▶ [Task]:
Copy the records that follow exactly, leaving nothing out.

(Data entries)
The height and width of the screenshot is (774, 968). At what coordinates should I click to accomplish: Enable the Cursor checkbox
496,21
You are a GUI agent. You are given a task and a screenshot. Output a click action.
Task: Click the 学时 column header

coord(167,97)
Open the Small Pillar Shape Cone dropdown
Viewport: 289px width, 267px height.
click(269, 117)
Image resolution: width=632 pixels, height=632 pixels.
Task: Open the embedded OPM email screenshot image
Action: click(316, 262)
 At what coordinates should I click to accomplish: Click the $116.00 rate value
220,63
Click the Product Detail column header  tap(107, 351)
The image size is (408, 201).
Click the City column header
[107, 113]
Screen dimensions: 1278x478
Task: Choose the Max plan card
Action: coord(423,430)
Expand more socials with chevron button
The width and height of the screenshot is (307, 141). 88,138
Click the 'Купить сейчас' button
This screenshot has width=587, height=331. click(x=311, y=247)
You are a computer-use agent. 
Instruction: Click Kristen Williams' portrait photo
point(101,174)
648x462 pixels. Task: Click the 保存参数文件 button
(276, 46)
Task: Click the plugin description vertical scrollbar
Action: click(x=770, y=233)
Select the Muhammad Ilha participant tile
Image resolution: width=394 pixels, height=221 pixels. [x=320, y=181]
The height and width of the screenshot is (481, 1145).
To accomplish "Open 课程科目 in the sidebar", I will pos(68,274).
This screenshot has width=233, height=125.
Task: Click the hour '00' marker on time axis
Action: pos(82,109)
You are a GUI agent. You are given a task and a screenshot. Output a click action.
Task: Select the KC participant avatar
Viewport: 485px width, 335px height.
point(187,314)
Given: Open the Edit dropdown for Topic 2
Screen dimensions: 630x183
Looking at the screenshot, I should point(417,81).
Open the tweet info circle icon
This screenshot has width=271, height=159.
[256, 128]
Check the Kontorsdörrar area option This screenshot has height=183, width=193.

▶ [Task output]:
The height and width of the screenshot is (774, 968). At what coordinates should I click to accomplish: Enable the Cursor checkbox
496,21
You are a GUI agent. You are given a task and a screenshot. Output a click action.
Task: Click the 学时 column header

coord(167,97)
Open the Small Pillar Shape Cone dropdown
Viewport: 289px width, 267px height.
click(269, 117)
Image resolution: width=632 pixels, height=632 pixels.
Task: Open the embedded OPM email screenshot image
Action: click(316, 262)
 At what coordinates should I click to accomplish: Click the $116.00 rate value
220,63
Click the Product Detail column header  tap(107, 351)
The image size is (408, 201).
Click the City column header
[107, 113]
Screen dimensions: 1278x478
Task: Choose the Max plan card
Action: coord(423,430)
Expand more socials with chevron button
The width and height of the screenshot is (307, 141). 88,138
Click the 'Купить сейчас' button
This screenshot has width=587, height=331. click(x=311, y=247)
You are a computer-use agent. 
Instruction: Click Kristen Williams' portrait photo
point(101,174)
648x462 pixels. Task: Click the 保存参数文件 button
(276, 46)
Task: Click the plugin description vertical scrollbar
Action: click(x=770, y=233)
Select the Muhammad Ilha participant tile
Image resolution: width=394 pixels, height=221 pixels. [x=320, y=181]
The height and width of the screenshot is (481, 1145).
To accomplish "Open 课程科目 in the sidebar", I will pos(68,274).
This screenshot has width=233, height=125.
Task: Click the hour '00' marker on time axis
Action: pos(82,109)
You are a GUI agent. You are given a task and a screenshot. Output a click action.
Task: Select the KC participant avatar
Viewport: 485px width, 335px height.
point(187,314)
Given: Open the Edit dropdown for Topic 2
Screen dimensions: 630x183
Looking at the screenshot, I should point(417,81).
Open the tweet info circle icon
This screenshot has width=271, height=159.
[256, 128]
Check the Kontorsdörrar area option This screenshot has height=183, width=193.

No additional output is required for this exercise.